India's population is ~1.2 billion, slightly behind China. This is both a
curse and perhaps a small blessing - if they can take advantage of the
opportunity now presenting itself.
The blessing: They have more 'honors students' than we have students. And
ten times more in math and engineering. There is a lot of potential
brain-power, mixed with overwhelming poverty, resulting in an extreme level
of motivation for an energy breakthrough - and LENR is the ideal technology
for that country. 
With an energy breakthrough in India, wealth will follow. In the 21st
century: wealth = energy. Does anyone doubt that?

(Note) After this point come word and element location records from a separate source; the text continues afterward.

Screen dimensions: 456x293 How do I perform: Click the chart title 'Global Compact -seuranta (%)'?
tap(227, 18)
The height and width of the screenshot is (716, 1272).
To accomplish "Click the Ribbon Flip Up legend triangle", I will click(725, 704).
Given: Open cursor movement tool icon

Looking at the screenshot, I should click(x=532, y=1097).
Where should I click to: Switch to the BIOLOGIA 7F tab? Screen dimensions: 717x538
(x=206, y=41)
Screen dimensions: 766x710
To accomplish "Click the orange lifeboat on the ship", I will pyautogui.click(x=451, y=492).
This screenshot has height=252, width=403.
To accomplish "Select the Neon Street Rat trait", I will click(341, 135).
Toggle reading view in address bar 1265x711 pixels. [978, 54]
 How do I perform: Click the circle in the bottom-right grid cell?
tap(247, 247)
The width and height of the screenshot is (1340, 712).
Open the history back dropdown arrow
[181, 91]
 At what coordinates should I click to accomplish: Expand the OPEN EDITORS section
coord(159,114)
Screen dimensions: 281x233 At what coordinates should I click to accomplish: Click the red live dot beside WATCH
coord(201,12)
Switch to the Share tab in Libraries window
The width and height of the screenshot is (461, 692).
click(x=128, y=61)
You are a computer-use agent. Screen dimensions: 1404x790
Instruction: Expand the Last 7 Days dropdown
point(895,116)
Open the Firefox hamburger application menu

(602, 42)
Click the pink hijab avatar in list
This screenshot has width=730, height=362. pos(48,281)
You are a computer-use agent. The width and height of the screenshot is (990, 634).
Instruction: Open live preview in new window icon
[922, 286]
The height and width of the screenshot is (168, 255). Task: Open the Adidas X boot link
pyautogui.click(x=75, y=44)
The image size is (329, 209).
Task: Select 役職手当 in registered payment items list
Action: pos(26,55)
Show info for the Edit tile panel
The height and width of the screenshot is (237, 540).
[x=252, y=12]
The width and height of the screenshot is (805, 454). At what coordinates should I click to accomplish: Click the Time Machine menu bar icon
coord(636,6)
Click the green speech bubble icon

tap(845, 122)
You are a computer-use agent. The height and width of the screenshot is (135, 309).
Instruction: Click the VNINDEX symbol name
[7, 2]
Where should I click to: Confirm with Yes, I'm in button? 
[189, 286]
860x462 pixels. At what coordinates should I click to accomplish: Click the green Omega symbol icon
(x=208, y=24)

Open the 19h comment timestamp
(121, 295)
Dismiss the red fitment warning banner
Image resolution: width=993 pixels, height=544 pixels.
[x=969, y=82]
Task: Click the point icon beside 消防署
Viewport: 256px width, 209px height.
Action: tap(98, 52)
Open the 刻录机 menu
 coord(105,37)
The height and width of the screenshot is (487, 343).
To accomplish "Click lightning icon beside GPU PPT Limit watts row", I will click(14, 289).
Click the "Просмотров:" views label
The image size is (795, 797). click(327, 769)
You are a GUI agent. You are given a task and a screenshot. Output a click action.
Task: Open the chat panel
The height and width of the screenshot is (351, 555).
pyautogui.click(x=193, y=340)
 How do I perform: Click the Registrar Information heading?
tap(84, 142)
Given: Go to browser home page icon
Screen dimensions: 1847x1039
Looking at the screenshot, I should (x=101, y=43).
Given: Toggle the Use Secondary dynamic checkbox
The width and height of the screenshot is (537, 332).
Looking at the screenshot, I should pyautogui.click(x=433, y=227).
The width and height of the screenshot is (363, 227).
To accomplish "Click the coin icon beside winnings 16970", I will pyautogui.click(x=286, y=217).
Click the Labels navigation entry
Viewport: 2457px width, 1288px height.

Side note: if you are old enough, you probably remember the preppy clothing
style popular in Colleges in the 1960s - influenced by the bright plaid
light cotton known as "Madras".  That was the former name of the city now
called Chennai. 
I kinda thought that I missed that style, in a way, until I had a look at
google images. Now it looks pretty silly, but that is a side effect of 50
years of maturing taste.
http://images.google.com/images?hl=en&source=imghp&biw=1333&bih=721&q=madras
+pants+for+men&gbv=2&aq=1&aqi=g2g-m1&aql=&oq=madras+pants

>From the Deccan Times
Chennai, Feb. 6: It may be still in the realm of science fiction for many
but a nanotechnology expert has claimed that green, clean, safe and cheap
energy can be produced using a low energy nuclear reactor in room
temperature.
"One does not need materials like uranium, plutonium or thorium or for that
matter any kind of reactors," said Prof David Nagel, research professor,
micro and nano technologies, George Washington University, USA. "There will
not be any radiation or radioactive waste in this mode of power generation."
Prof Nagel was addressing students and faculty attending the tutorial school
on "Science of Low Energy Nuclear Reactions" in IIT Madras on Saturday.
According to him, two Italian scientists, Prof Sergio Focardi and Andrea
Rossi, had demonstrated a 10 KW LENR reactor at Bologna on January 14.
"But the International Patent Office rejected their application for patent
because the authorities were not convinced about the feasibility of the
LENR," he said. "Scientists who have made breakthroughs in LENR are
reluctant to come out in the open because of the fear that they may be
deprived of their intellectual property rights."